As the youngest woman to hold the chief medical officer (CMO) role at Banner Health, Dr. Bruzzi currently oversees clinical efficiency at Banner – University Medical Center Tucson and Banner – UMC South. She was promoted to the role in February 2020 just as the COVID-19 threat emerged. She has led efforts to ensure capacity to care for patients and also pioneered Banner Health’s Long COVID treatment program. She said her life has revolved around the ups and downs of the pandemic ever since.

“I've been living and surviving a very hectic life throughout the pandemic,” she said. “I got married on leap year day in 2020, the weekend before everything went totally crazy. We never got that honeymoon that my husband, who’s also a family physician, and I were hoping to take. We just dove right into COVID, unfortunately.”

From a clinical view, the pandemic experience is a lot different than what many may think, she said.

“When we have a low in COVID numbers, it's not a lull. We switch gears and we’re still at full speed ahead, trying to get in all the patients put behind schedule because we were taking care of COVID patients. Whether that was people who missed their annual checkup or ongoing care screenings, people who didn't get their surgeries, all of those things, we ramp up as fast as we possibly can to provide care for them. There has never been a lull, honestly, for anyone in health care,” Dr. Bruzzi said.

Stress from the past two years, including sociopolitical blowback over social distancing, masking, restrictive hospital visitation policies and vaccines, contributed to the “Great Resignation of 2021.” Health care was the second largest job sector hit by that phenomenon. Dr. Bruzzi has felt that issue personally.

“It grew increasingly challenging to be positive every day for myself and for all the teams around me. I personally have lost a couple of colleagues who left our profession recently. It is so sad the degree of burnout that's occurring because we are always going 1,000%,” she said.

Dr. Bruzzi said she has leaned heavily on her supportive family, friends and colleagues in this time. She has been there for them, too.

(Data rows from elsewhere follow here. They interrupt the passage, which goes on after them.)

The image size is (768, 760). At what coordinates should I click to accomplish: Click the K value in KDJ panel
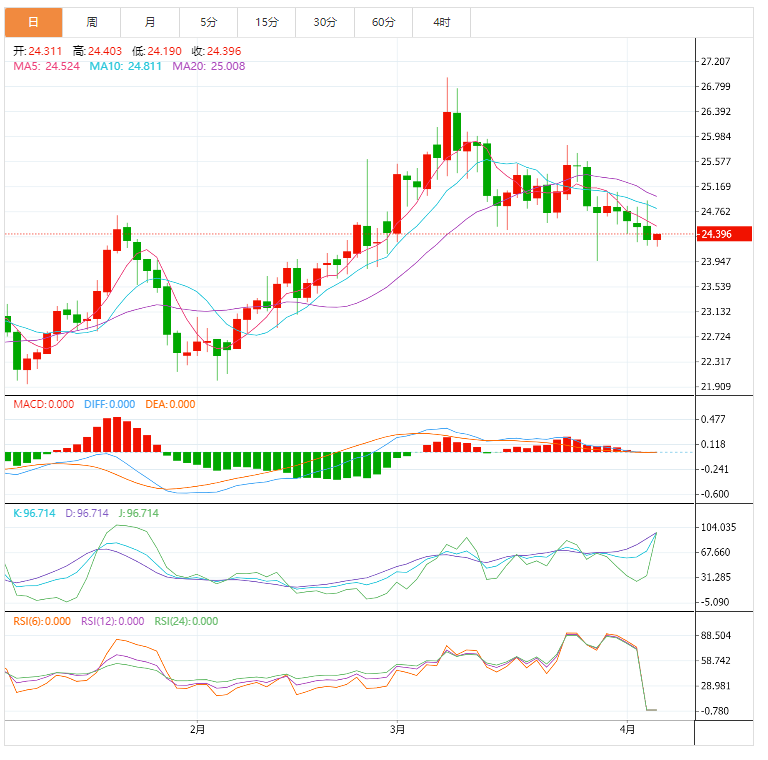pos(33,513)
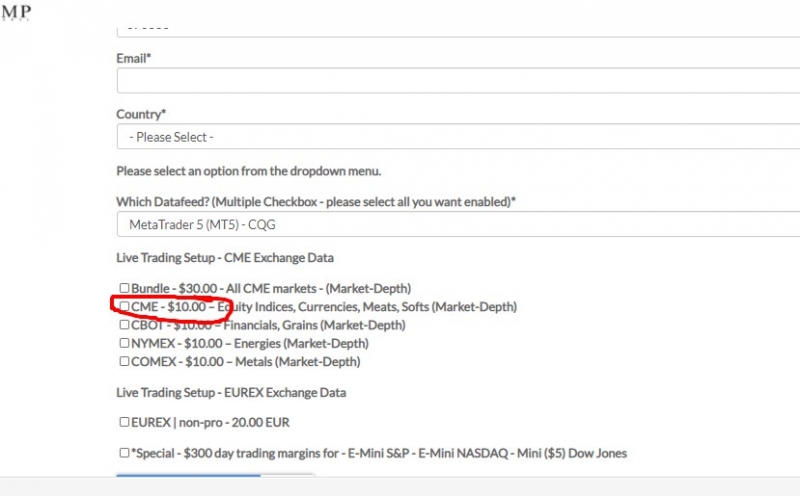Click the blue bar at the form bottom
The height and width of the screenshot is (496, 800).
[188, 477]
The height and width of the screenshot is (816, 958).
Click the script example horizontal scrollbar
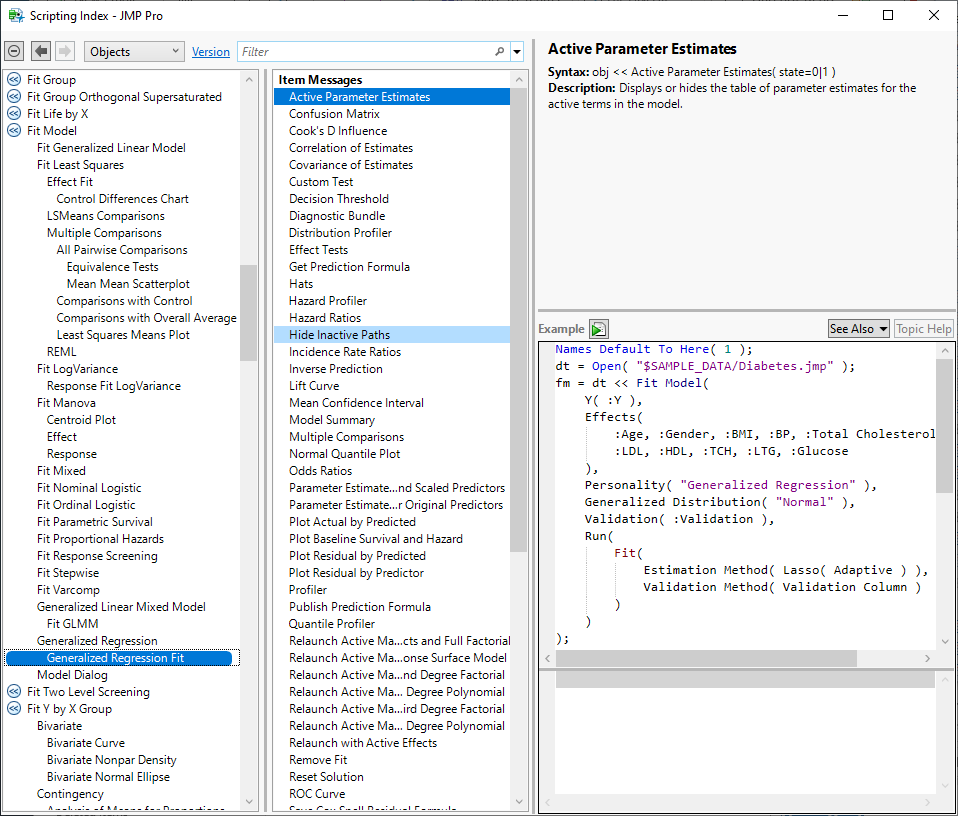click(x=706, y=658)

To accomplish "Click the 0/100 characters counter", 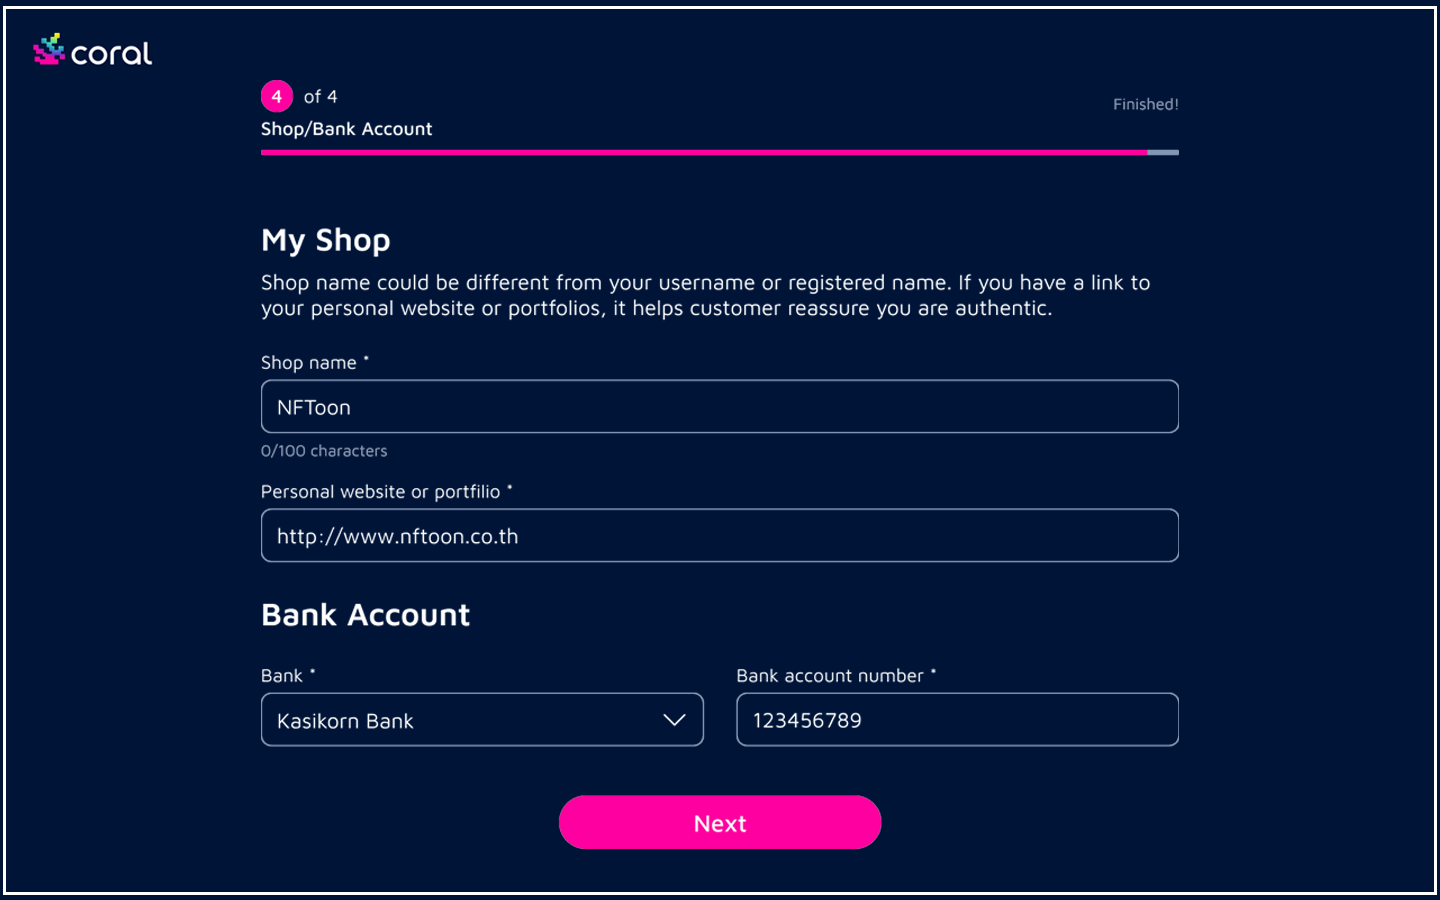I will point(324,450).
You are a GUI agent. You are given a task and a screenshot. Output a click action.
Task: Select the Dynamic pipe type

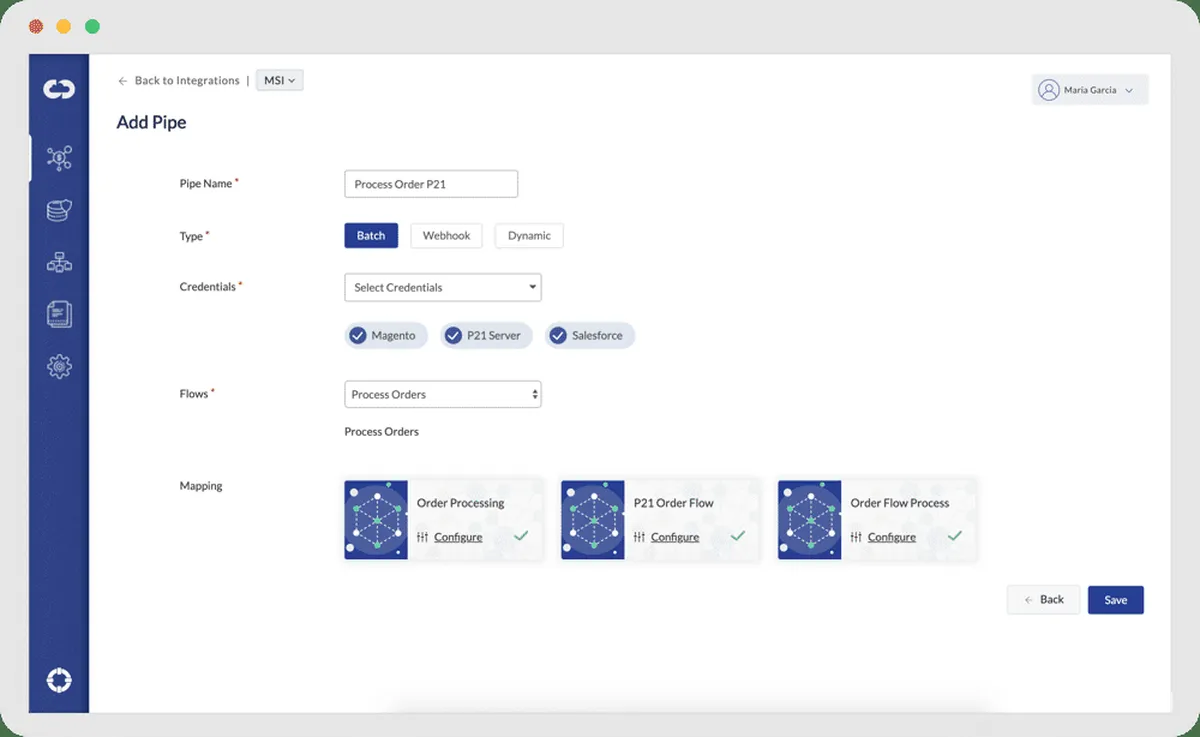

“I’ve been lucky and fortunate that people can come to me and discuss their feelings, knowing that not only is it a protected environment, but also that I will give my best advice and opinions about what I think can be done. I do know my colleagues appreciate that,” she added.

Dr. Bruzzi earned her bachelor’s degree in biological sciences from the University of Rhode Island and her medical degree from the New England College of Osteopathic Medicine in Maine. From 2008 to 2011, she completed her family medicine residency, served as chief resident, and completed additional training in integrative medicine at the College of Medicine – Tucson. Simultaneously, she completed the Medical Acupuncture for Physicians track at California’s Helms Medical Institute, and a Faculty Development Fellowship at UArizona.

Dr. Bruzzi started her career as an urgent care physician at Northwest Medical Center, then became a hospitalist with Banner – University Medicine Tucson and its predecessor, the UArizona Health Network. She has served as family medicine inpatient medical director, medical director for care coordination and CMO at Banner – UMC South. During the pandemic, she and her husband began pursuing MBAs from UArizona, which they expect to complete in summer 2023.

She’s now looking forward to that honeymoon and scuba diving.